# TASK STATEMENT
Write out every line of the data below word for word, but leave the pictures out.

☆ ☆ ☆ ☆

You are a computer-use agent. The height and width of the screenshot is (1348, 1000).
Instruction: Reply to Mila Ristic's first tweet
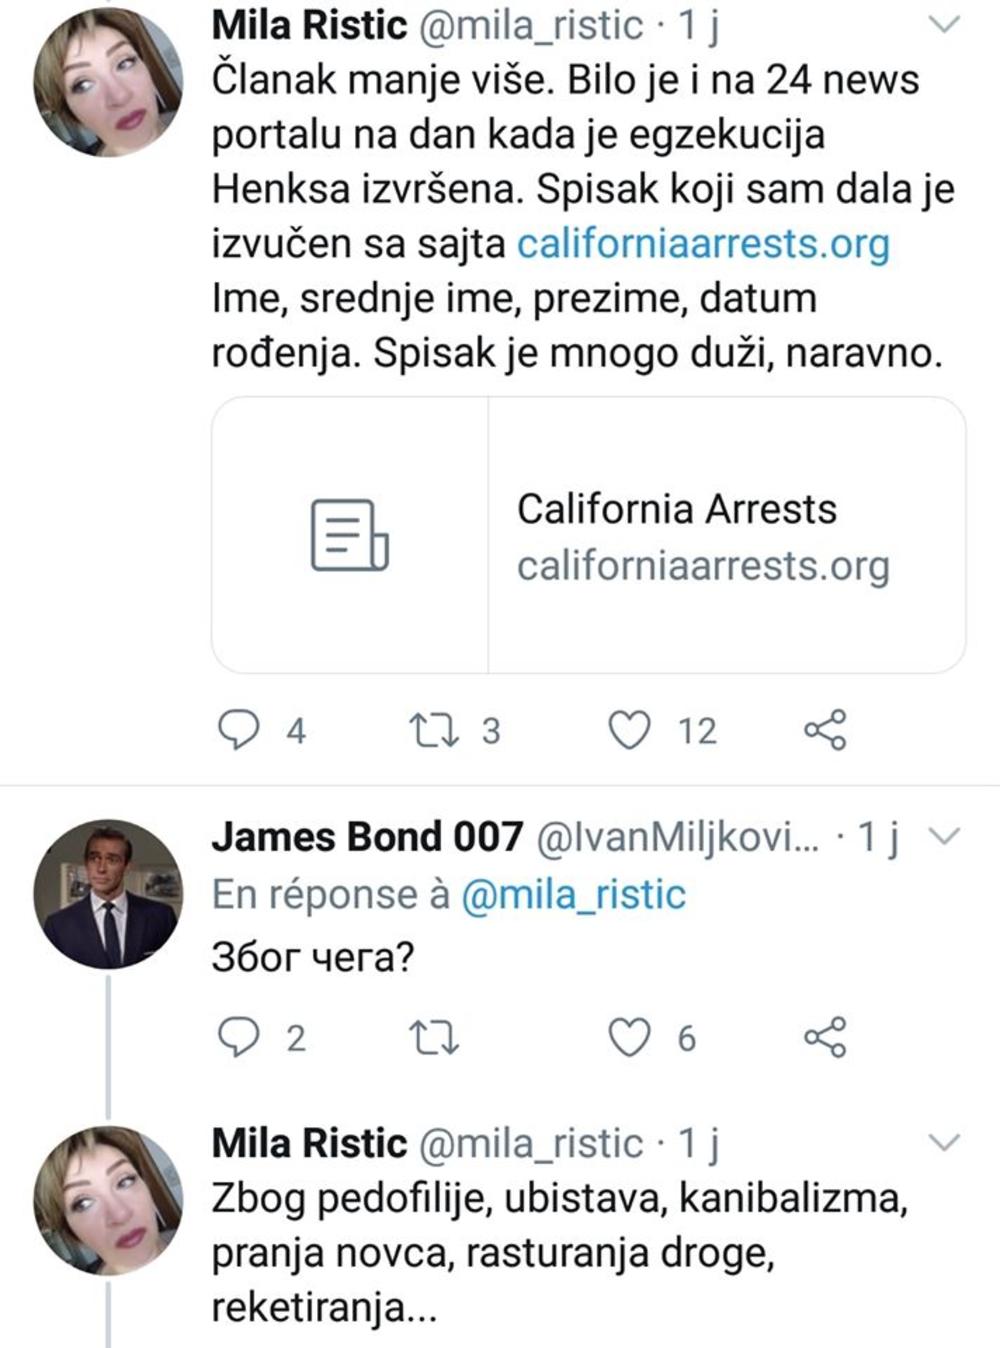point(239,730)
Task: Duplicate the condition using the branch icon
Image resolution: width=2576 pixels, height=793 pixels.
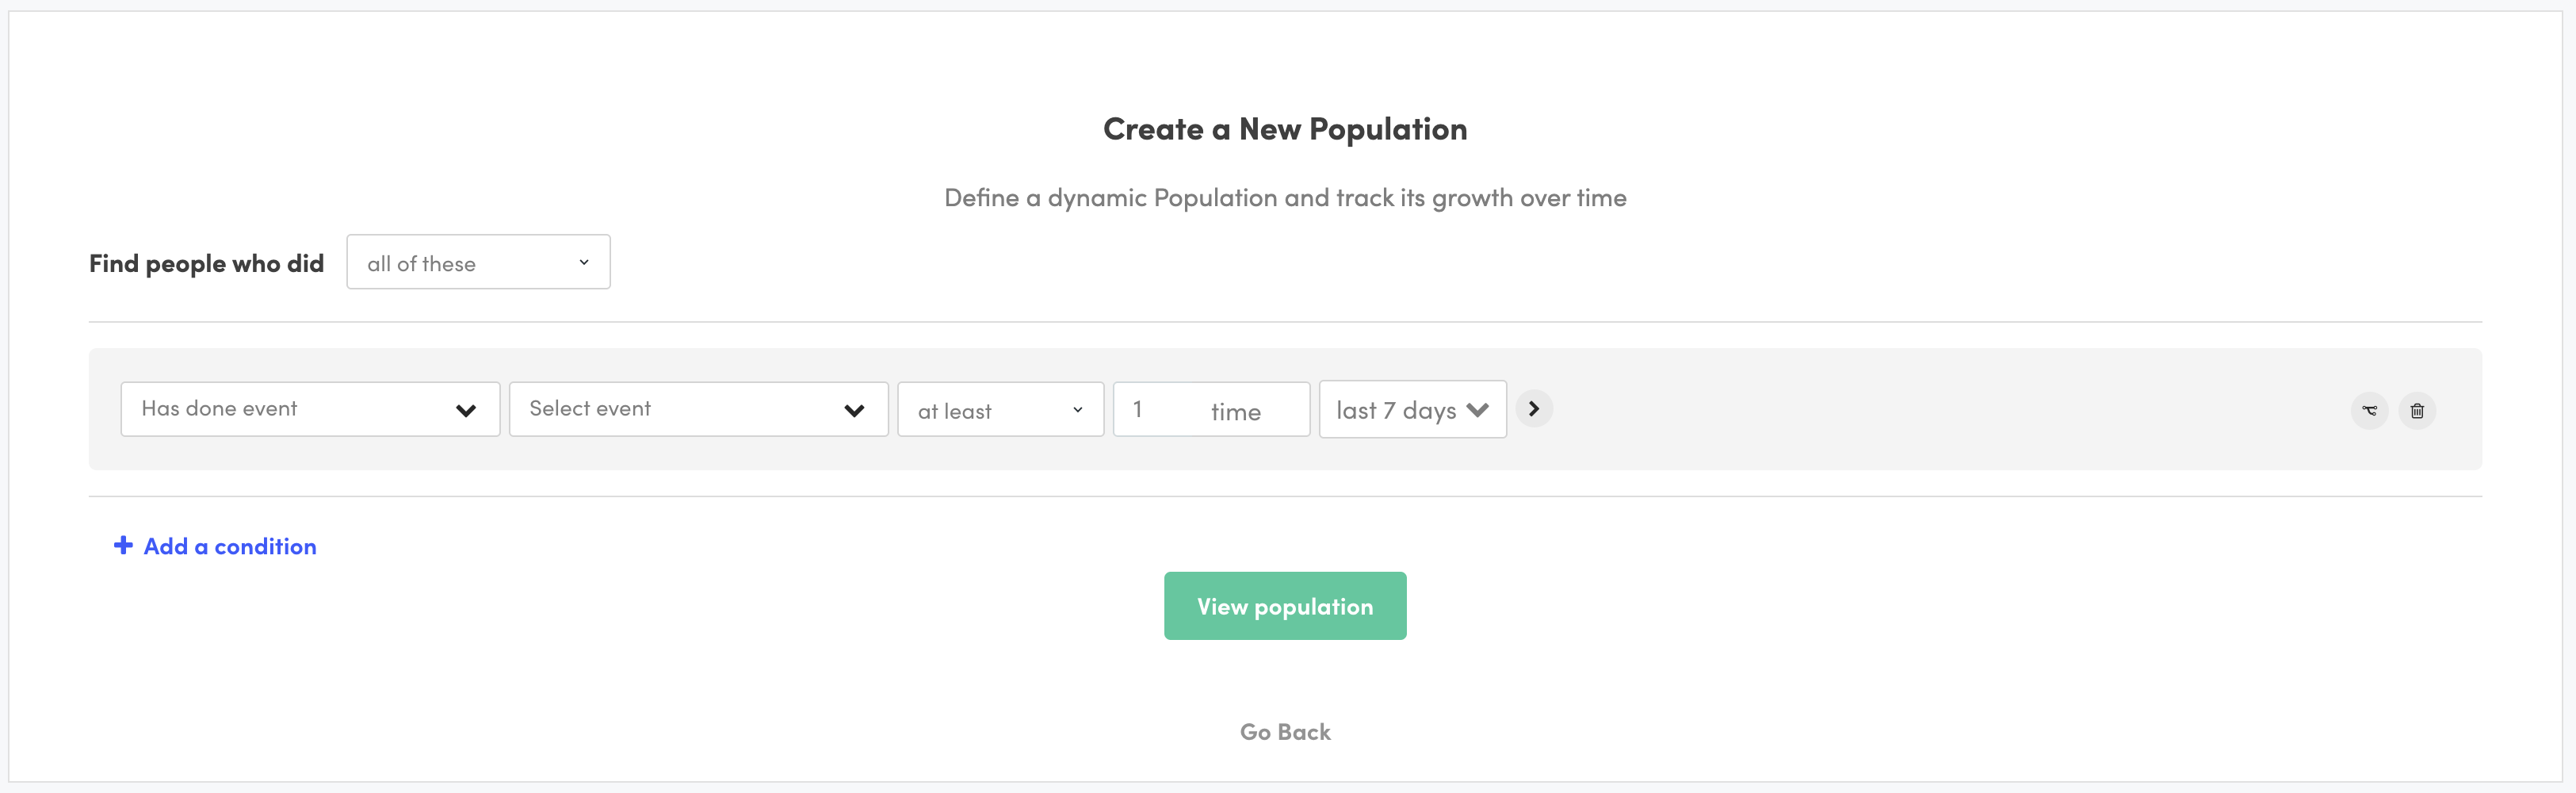Action: point(2369,410)
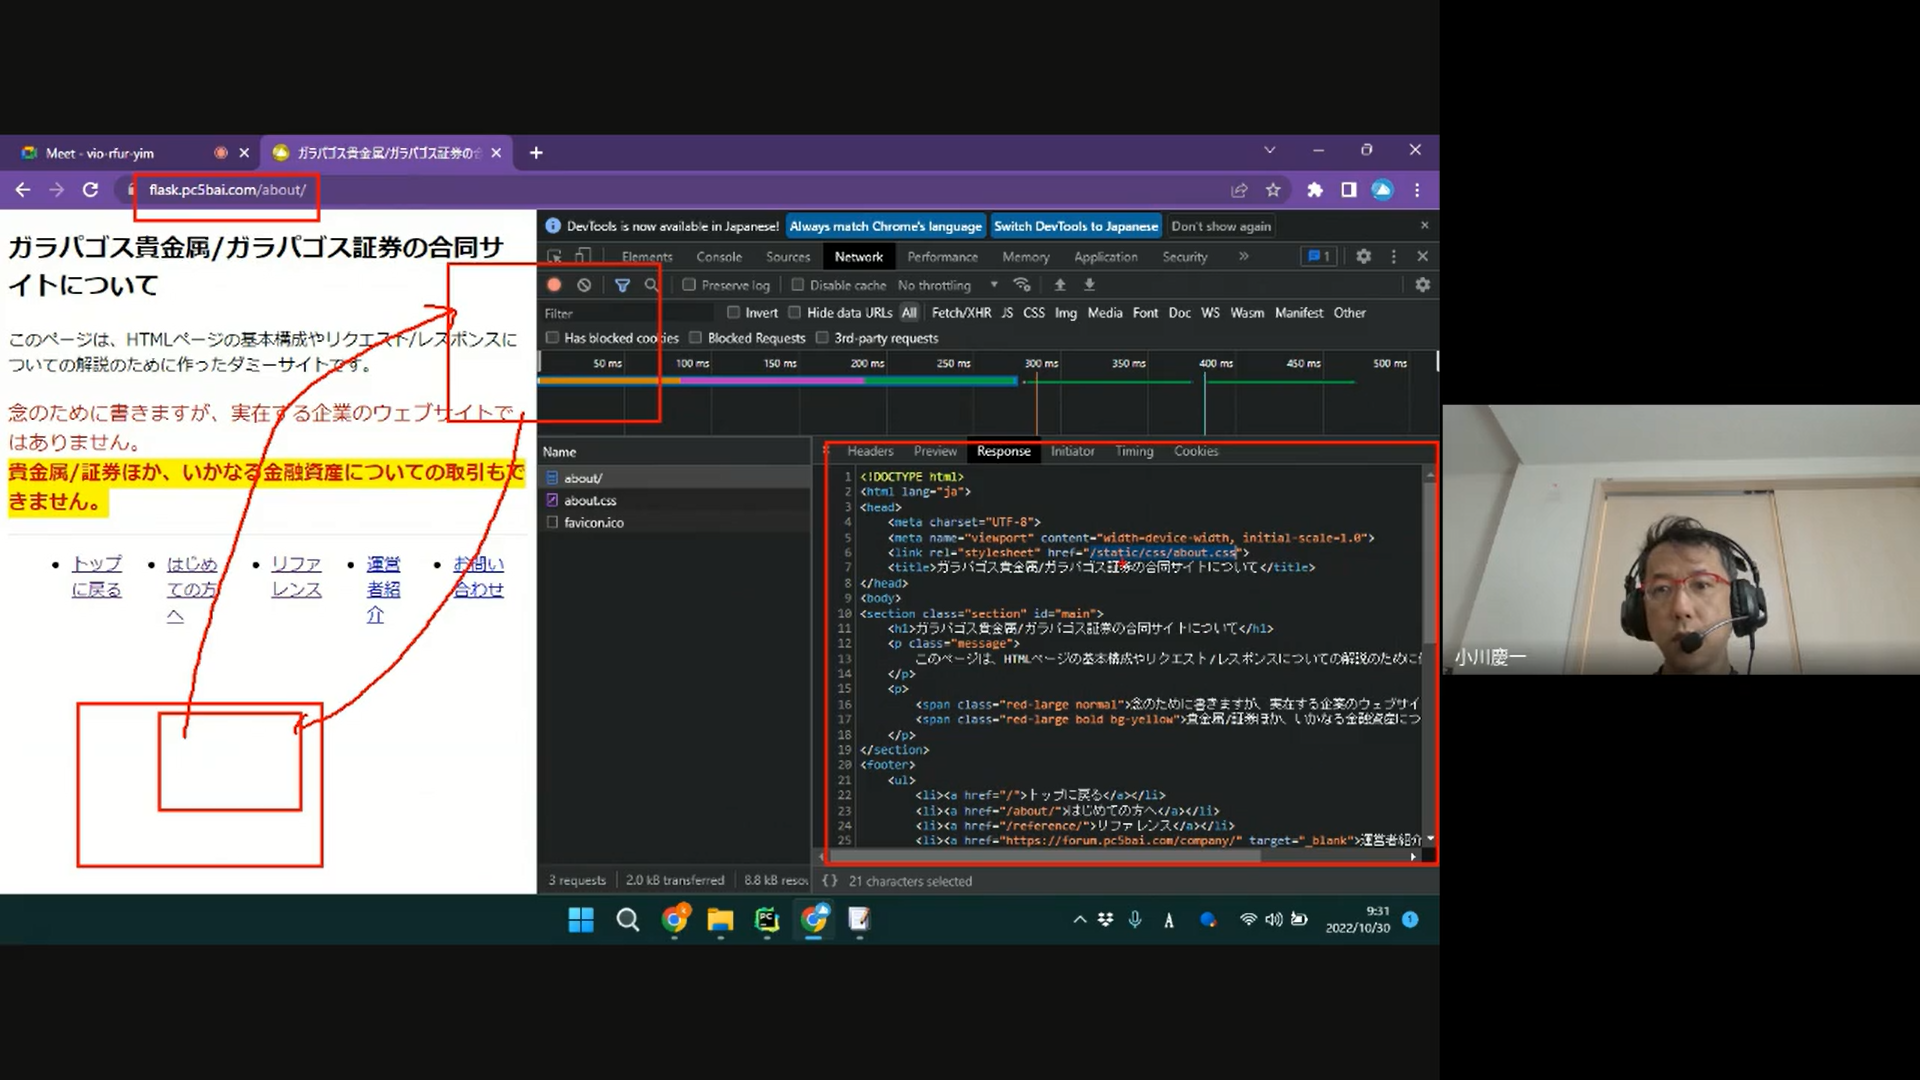This screenshot has height=1080, width=1920.
Task: Click the record network log button
Action: coord(554,285)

☆ ☆ ☆ ☆

# FINAL RESULT
You are a computer-use agent. The height and width of the screenshot is (1348, 1000).
Instruction: Reply to Mila Ristic's first tweet
point(239,730)
Task: Duplicate the condition using the branch icon
Image resolution: width=2576 pixels, height=793 pixels.
Action: point(2369,410)
This screenshot has height=1080, width=1920.
Task: Click the record network log button
Action: coord(554,285)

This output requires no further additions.